Saturday, October 27, 2007

"It harrows me with fear and wonder."


{The ghost of Hamlet's father, as played at the Booth Theatre, London, 1870. Sketch by Thomas Glessing.}

In a comment to yesterday's post, Jenny Davidson from Light Reading corrected my half-assertion that Jacob Marley is literature's most famous ghost. That crown, she rightly notes, rests with the ghost of Hamlet's father, who should also, I think, get extra credit for appearing to so many more people than your usual ghost charged with a mission. He first manifests in front of two or three of the men of the guard:
MARCELLUS
Horatio says 'tis but our fantasy,
And will not let belief take hold of him
Touching this dreaded sight, twice seen of us:
Therefore I have entreated him along
With us to watch the minutes of this night;
That if again this apparition come,
He may approve our eyes and speak to it.
Horatio, however, is having none of it:
Tush, tush, 'twill not appear.
But once the ghost does appear, there's no denying its presence, nor that it is
In the same figure, like the king that's dead.
Horatio, harrowed, hails Hamlet.

Watching the ghost of Hamlet's father, it's easy to see where Hamlet gets his flair for the dramatic. After all, need he appear in the chill of the ramparts at midnight? Wouldn't the quiet coziness of Hamlet's bedchamber have served as well? Ah, but then he'd eschew the hair-raising buildup he knows the guards will give him before he appears to his son, let alone Horatio's ascription to him of the powers of a Will-o-the-Wisp:
HORATIO
What if it tempt you toward the flood, my lord,
Or to the dreadful summit of the cliff
That beetles o'er his base into the sea,
And there assume some other horrible form,
Which might deprive your sovereignty of reason
And draw you into madness? think of it:
The very place puts toys of desperation,
Without more motive, into every brain
That looks so many fathoms to the sea
And hears it roar beneath.
And then there's the ghost's whole, "Oh, the stories I could tell of the horrors of the afterlife!" bit:
But that I am forbid
To tell the secrets of my prison-house,
I could a tale unfold whose lightest word
Would harrow up thy soul, freeze thy young blood,
Make thy two eyes, like stars, start from their spheres,
Thy knotted and combined locks to part
And each particular hair to stand on end,
Like quills upon the fretful porpentine,
Only, well, it turns out he's not allowed to:
But this eternal blazon must not be
To ears of flesh and blood.




While Hamlet's father's technique is quite effective--as he surely knew it would be, if he possessed any understanding of the character of his son--I prefer the more straightforward approach of, as Perry White would say, great Caesar's ghost, when he appears to Brutus in his tent:
BRUTUS
Ha! who comes here?
I think it is the weakness of mine eyes
That shapes this monstrous apparition.
It comes upon me. Art thou any thing?
Art thou some god, some angel, or some devil,
That makest my blood cold and my hair to stare?
Speak to me what thou art.

GHOST
Thy evil spirit, Brutus.

BRUTUS
Why comest thou?

GHOST
To tell thee thou shalt see me at Philippi.

BRUTUS
Well; then I shall see thee again?

GHOST
Ay, at Philippi.

BRUTUS
Why, I will see thee at Philippi, then.

[Exit Ghost]
I suppose you could ask why Caesar bothered to appear to Brutus at all--couldn't he have just shown up at Philippi? But I appreciate his straightforwardness; it seems appropriate to a great general. And after all, shouldn't a ghost be confident that his very presence will supply sufficient drama to make whatever point he's charged with putting across?
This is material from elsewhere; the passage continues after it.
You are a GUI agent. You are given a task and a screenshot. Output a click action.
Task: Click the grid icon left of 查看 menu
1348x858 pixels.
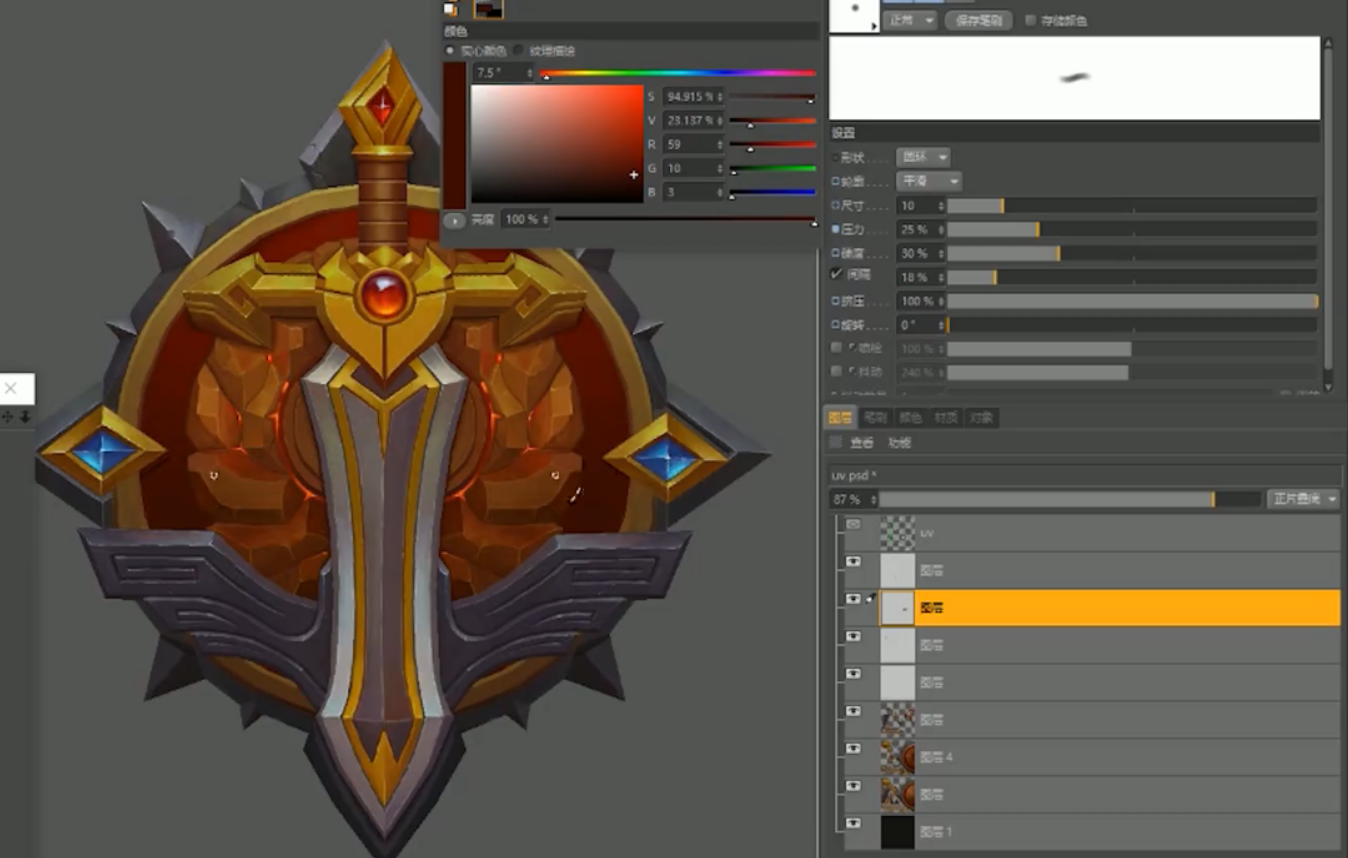(x=835, y=442)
In that regard, no one tops Banquo, who doesn't even speak--or appear to anyone but Macbeth. A model of ghostly restraint, he merely sits quietly on Macbeth's stool and shakes his gory locks a bit:
MACBETH
Prithee, see there! behold! look! lo!
how say you?
Why, what care I? If thou canst nod, speak too.
If charnel-houses and our graves must send
Those that we bury back, our monuments
Shall be the maws of kites.

GHOST OF BANQUO vanishes

LADY MACBETH
What, quite unmann'd in folly?

MACBETH
If I stand here, I saw him.

LADY MACBETH
Fie, for shame!

MACBETH
Blood hath been shed ere now, i' the olden time,
Ere human statute purged the gentle weal;
Ay, and since too, murders have been perform'd
Too terrible for the ear: the times have been,
That, when the brains were out, the man would die,
And there an end; but now they rise again,
With twenty mortal murders on their crowns,
And push us from our stools: this is more strange
Than such a murder is.
And his encore is even better:
MACBETH
Avaunt! and quit my sight! let the earth hide thee!
Thy bones are marrowless, thy blood is cold;
Thou hast no speculation in those eyes
Which thou dost glare with!
Now that's supernatural efficiency.

1 comment:

  1. Good one! But don't you want to add the ghosts that appear to Richard III the night before Bosworth?!?